Member of the Louisiana State Senate from the 33rd district
- In office January 14, 2008 – January 13, 2020
- Preceded by: Robert J. Barham
- Succeeded by: Stewart Cathey Jr.

Member of the Louisiana House of Representatives from the 15th district
- In office January 8, 1996 – January 14, 2008
- Preceded by: Charles Anding
- Succeeded by: Frank Hoffmann

Personal details
- Born: March 27, 1956 (age 70)
- Party: Republican
- Spouse: Dawne Smith Walsworth
- Children: 5
- Education: Northeast Louisiana University (B.A.)
- Occupation: Real estate investor, warehouse manager

= Mike Walsworth =

American politician (born 1956)

Michael A. Walsworth (born March 27, 1956) is a Republican politician from Louisiana who served as a member of the Louisiana State Senate from the 33rd district from 2008 to 2020 and as a member of the Louisiana House of Representatives from the 15th district from 1996 to 2008.

==Early life==
Walsworth was born in 1956. He graduated from West Monroe High School, and from the Northeast Louisiana University with his bachelor's degree. Walsworth worked at the Ouachita Coca-Cola Bottling Company plant.

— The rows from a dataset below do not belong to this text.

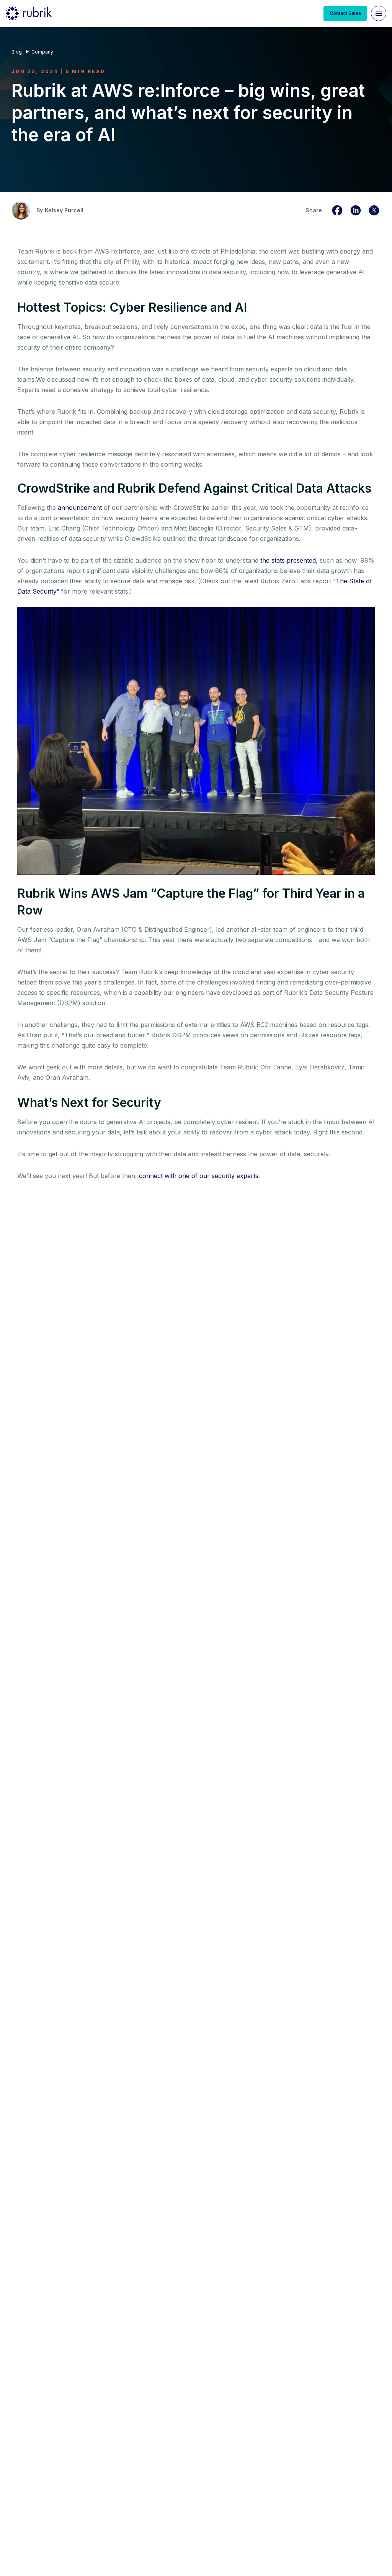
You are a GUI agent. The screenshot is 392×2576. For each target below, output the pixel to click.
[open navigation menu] (378, 13)
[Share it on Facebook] (337, 210)
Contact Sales (345, 13)
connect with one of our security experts (198, 1176)
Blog (16, 52)
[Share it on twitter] (374, 210)
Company (42, 52)
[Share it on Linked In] (356, 210)
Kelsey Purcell (64, 210)
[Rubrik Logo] (29, 13)
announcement (80, 507)
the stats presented (288, 560)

==Louisiana House of Representatives==
In 1995, Walsworth ran for the Louisiana House of Representatives in the 15th district, challenging incumbent Democratic State Representative Charles Anding for re-election. He defeated Anding, winning 55 percent of the vote to Anding's 45 percent. Walsworth ran for re-election in 1999, and was challenged by Ouachita Parish Police Jury member Royce Calhoun. He defeated Calhoun in a landslide, winning re-election with 67 percent of the vote. He was re-elected unopposed in 2003.

==Louisiana Senate==
Walsworth was unable to seek re-election to the State House in 2007 because of term limits, and instead opted to run for the Louisiana Senate from the 33rd district, which included Claiborne, Morehouse, Ouachita, Union, and West Carroll parishes. He ran against fellow State Representative Charles McDonald, a Democrat. Walsworth ultimately defeated McDonald by a narrow margin, winning 52–48 percent. He was re-elected unopposed in 2011.

In 2015, Walsworth ran for re-election to a third term, and he was challenged by former Congressman Vance McAllister. He defeated McAllister in a landslide, winning re-election with 62 percent of the vote.

==2019 Clerk of Court campaign==
In 2019, Walsworth was term-limited and unable to run for re-election to the State Senate. He considered running for the State House, but ultimately declined to do so, and instead ran for Ouachita Parish Clerk of Court. He ran against Deputy Clerk Dana Benson, who campaigned as an independent, and Republican LaKeisha Johnson. Walsworth placed first in the primary, winning 48 percent of the vote, and advanced to a runoff with Benson, who placed second with 36 percent. Benson narrowly defeated Walsworth, winning 51 percent of the vote to his 49 percent.